Terremoto in Marocco, direttore della Caritas di Rabat: “Abbiamo bisogno di tende, arriverà il freddo”

Il racconto di padre Oscar Arturo Garçia Padilla che ha raggiunto le zone più colpite dal terremoto, anche se ci sono villaggi che non sono ancora raggiungibili in macchina

foto Ansa/Sir
12 Set 2023

di Maria Chiara Biagioni

Nei piccoli villaggi vicini all’epicentro del sisma, le case si sono sbriciolate. La gente dorme fuori. È senza elettricità. Alcuni villaggi sono addirittura impossibili da raggiungere perché le strade non sono praticabili. Ci si può arrivare solo con le mote o addirittura a piedi. C’è bisogno di gruppi elettrogeni ma soprattutto di tende capaci di accogliere le persone più fragili, gli anziani e i bambini, in vista del freddo che sta arrivando e che in montagna è particolarmente intenso. È un racconto serrato quello di padre Oscar Arturo Garçia Padilla, direttore della Caritas di Rabat, per un “punto” sulla situazione a tre giorni dalla terribile scossa di venerdì scorso. Il religioso è arrivato ieri a Marrakech con il cardinale Cristóbal López Romero, arcivescovo di Rabat, che ha presieduto una messa come segno di solidarietà della Chiesa del Marocco alla popolazione colpita dal sisma. “Abbiamo avuto una riunione con la Caritas Marrakech – racconta padre Padilla – per capire cosa fare e identificare i bisogni. Siamo nella fase di individuare le necessità e focalizzare cosa fare e come muoverci.

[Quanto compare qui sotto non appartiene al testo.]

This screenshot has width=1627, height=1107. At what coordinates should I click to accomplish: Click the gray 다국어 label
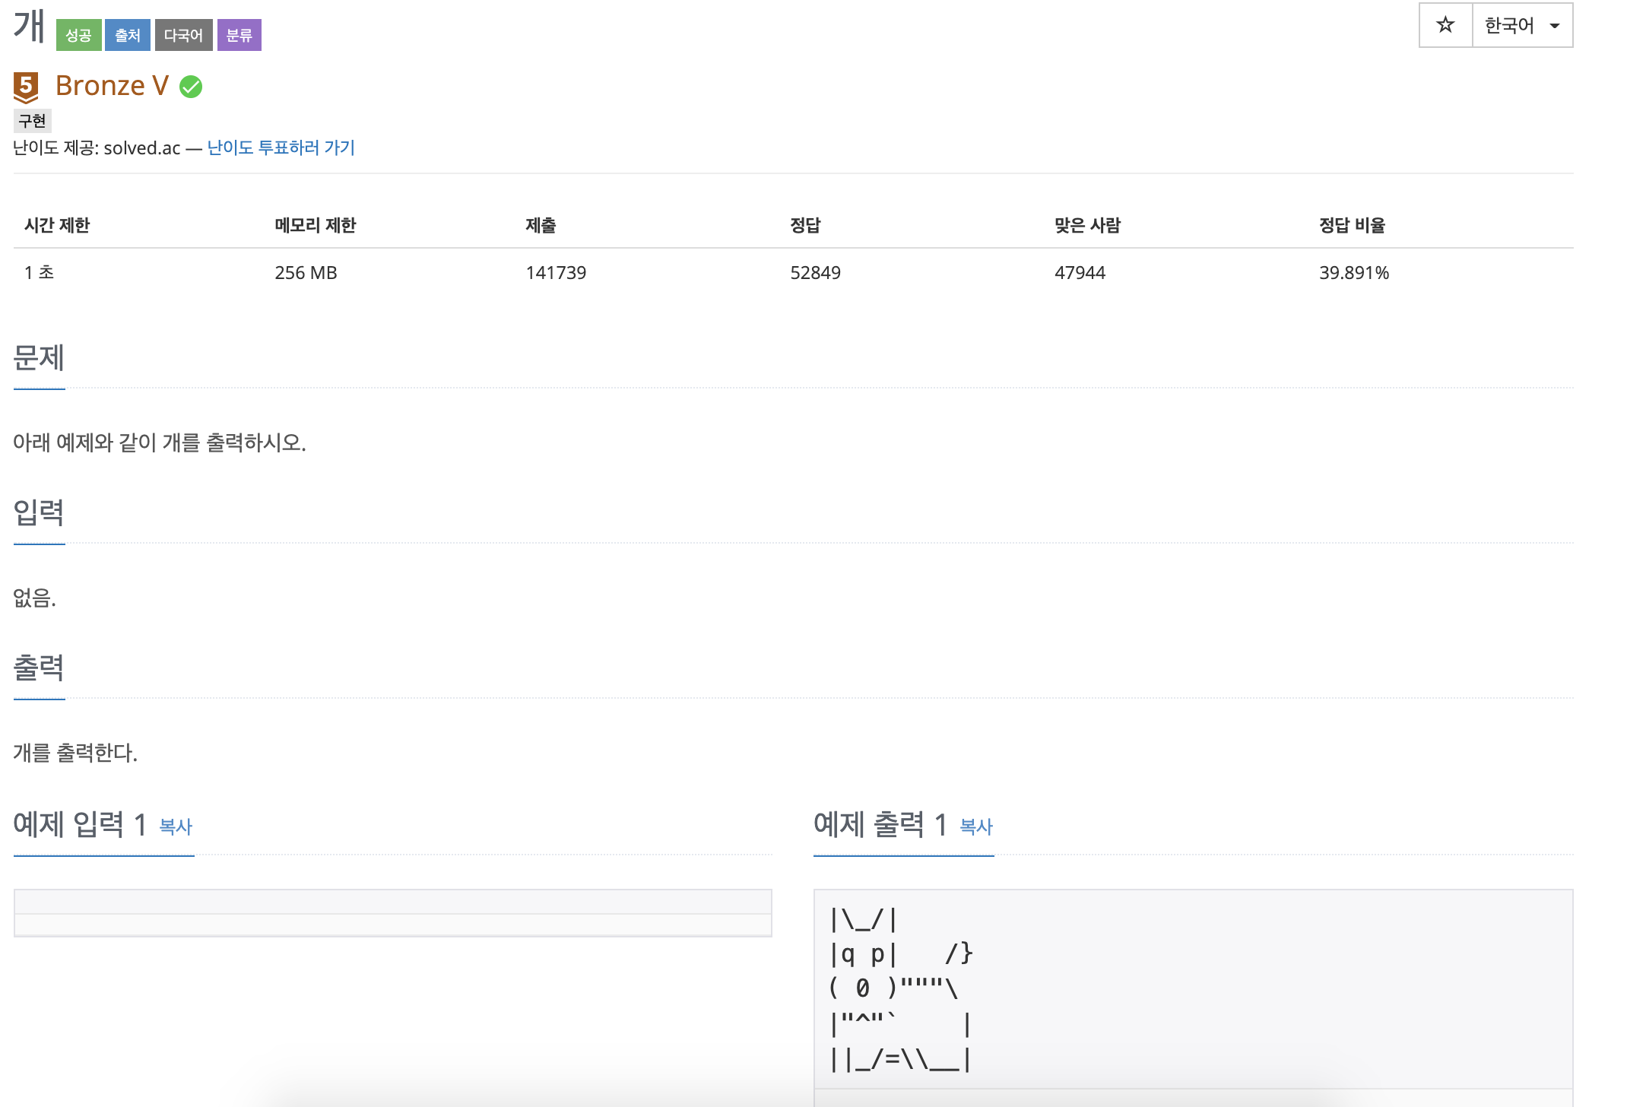pos(183,35)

Terremoto in Marocco – foto Caritas Rabat

A Marrakesh, la Caritas locale si sta attivando per aiutare soprattutto le persone della Medina dove i danni del terremoto sono stati più forti “ma c’è tutta la situazione fuori dalla città, nei villaggi di montagna che presenta problemi gravissimi”.
Padre Garcia Padilla racconta di essere andato in una città a 45 chilometri a sud est di Marrakech vicino all’epicentro del sisma. È una città di circa 20 mila abitanti. “Abbiamo visto  danni evidenti sugli edifici. La gente ha paura. Dorme fuori dalle case. Si vedono tende dappertutto ma quello che più colpisce, è uno stato di evidente caos”. La piccola delegazione della Chiesa cattolica locale ha quindi deciso di proseguire il “viaggio” di ricognizione raggiungendo un piccolo villaggio sulla montagna che si trova proprio a pochi chilometri dall’epicentro del sisma. “Abbiamo trovato una piccola comunità di 70 persone che ha perso tutto”, racconta il sacerdote. “Dormono fuori e quando chiedi di cosa hanno bisogno, la prima cosa che rispondono è di gruppi elettrogeni per avere l’elettricità e poter anche comunicare con l’esterno, potendo ricaricare i telefoni. Hanno bisogno di tende capaci di accogliere le persone più fragili e anziane ma abbiamo visto anche dei bambini che hanno riportato delle ferite che seppur lievi non sono state disinfettate. Occorrono quindi anche dei Kits di primo aiuto”. La Caritas ha quindi deciso per il momento di inviare già da oggi due macchine cariche di aiuti. “Il progetto – dice padre Padilla – è di rimanere e cercare di raggiungere i villaggi più isolati che a seguito del terremoto non sono raggiungibili con la macchina. Le strade non sono praticabili. Si può andare solo con moto o addirittura solo a piedi. Anche se l’aiuto che possiamo dare è poco, volgiamo mostrare a queste persone che sono nostri fratelli e che li abbiamo nel cuore”.

Terremoto in Marocco – foto Caritas Rabat

La lista delle necessità è lunga: cibo, acqua, carburante, gruppi elettrogeni. “Ma quello che più mi preoccupa – confida padre Oscar – è recuperare più tende possibili, perché sta arrivando il freddo e i villaggi più colpiti si trovano in montagna. I bambini e gli anziani hanno e avranno bisogno di luoghi in cui proteggersi. “Non abbiamo tante tende al momento. Ce ne servono di forti per proteggere le persone. Questa situazione di emergenza purtroppo durerà ancora per lungo tempo e le case sono totalmente distrutte”.

Sale purtroppo il bilancio delle vittime. Secondo il ministero dell’interno il numero dei morti è aumentato a quota 2.497. I feriti sono almeno 2.476. Tra le aree più colpite ci sono le province di Al Haouz con 1.452 vittime, Taroudant con 764 e Chichaoua con 202. Seguono le province di Ouarzazate con 38 morti, Marrakech (18), Azilal (11) e la prefettura di Agadir (5). Nella grande Casablanca si contano 3 vittime. Si segnalano decessi anche nelle province di Youssofia e Tinghir.